* [EXERCISE GOAL] Extract the lines starting at the one that contains "True Wisdom: Living" and ending at the one that contains "From the Heart of Brother Jesse - Thursday, Septem...", copying them word for word.

* [ENTRIES SHOWN]

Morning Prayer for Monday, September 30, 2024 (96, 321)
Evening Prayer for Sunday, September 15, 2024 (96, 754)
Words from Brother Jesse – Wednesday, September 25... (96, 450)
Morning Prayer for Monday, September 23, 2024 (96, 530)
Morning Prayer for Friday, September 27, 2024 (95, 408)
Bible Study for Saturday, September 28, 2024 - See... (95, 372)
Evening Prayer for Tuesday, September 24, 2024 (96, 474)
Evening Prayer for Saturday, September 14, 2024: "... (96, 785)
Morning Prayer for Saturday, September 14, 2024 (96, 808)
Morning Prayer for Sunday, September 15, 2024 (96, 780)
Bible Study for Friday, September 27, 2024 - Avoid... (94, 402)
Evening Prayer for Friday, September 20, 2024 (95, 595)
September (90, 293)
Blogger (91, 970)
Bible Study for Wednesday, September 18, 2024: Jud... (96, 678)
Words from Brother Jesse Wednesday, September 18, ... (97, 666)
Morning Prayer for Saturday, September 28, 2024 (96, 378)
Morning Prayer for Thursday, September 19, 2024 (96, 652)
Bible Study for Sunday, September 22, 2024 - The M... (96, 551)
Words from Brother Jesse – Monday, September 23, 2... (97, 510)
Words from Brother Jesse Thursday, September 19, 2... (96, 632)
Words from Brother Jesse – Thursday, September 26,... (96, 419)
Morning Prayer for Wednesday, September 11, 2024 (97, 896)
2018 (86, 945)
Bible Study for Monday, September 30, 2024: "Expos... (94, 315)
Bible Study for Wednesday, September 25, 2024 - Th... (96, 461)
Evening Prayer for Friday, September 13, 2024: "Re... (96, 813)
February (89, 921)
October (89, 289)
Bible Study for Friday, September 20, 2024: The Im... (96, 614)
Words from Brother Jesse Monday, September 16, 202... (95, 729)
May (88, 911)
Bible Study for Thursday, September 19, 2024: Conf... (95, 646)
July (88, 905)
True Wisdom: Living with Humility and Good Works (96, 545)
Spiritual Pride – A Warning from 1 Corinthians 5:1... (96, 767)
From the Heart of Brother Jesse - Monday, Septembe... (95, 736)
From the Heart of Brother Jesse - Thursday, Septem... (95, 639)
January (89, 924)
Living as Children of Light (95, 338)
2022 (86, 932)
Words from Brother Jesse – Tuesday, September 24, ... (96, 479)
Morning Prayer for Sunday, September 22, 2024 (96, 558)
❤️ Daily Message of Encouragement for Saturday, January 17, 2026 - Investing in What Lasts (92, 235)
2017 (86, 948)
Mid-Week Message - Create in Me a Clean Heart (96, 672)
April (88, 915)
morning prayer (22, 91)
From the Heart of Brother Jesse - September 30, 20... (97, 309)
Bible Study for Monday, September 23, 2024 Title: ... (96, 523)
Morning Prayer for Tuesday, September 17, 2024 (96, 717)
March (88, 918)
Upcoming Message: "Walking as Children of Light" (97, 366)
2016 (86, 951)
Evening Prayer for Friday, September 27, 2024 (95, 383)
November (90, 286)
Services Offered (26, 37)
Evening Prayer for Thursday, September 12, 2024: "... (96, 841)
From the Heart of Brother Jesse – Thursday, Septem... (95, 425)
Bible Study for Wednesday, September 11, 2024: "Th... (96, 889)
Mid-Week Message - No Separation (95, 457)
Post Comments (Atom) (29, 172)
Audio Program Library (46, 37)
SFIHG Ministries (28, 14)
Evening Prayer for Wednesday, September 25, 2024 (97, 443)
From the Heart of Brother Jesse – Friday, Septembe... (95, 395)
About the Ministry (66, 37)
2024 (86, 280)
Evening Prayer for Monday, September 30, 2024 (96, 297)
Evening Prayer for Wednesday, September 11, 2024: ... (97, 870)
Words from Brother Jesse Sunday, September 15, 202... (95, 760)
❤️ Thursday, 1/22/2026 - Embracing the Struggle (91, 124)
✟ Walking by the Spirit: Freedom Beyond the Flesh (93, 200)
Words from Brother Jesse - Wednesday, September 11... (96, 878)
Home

* [RIGHT ANSWER]
True Wisdom: Living with Humility and Good Works (96, 545)
Spiritual Pride – A Warning from 1 Corinthians 5:1... (96, 767)
From the Heart of Brother Jesse - Monday, Septembe... (95, 736)
From the Heart of Brother Jesse - Thursday, Septem... (95, 639)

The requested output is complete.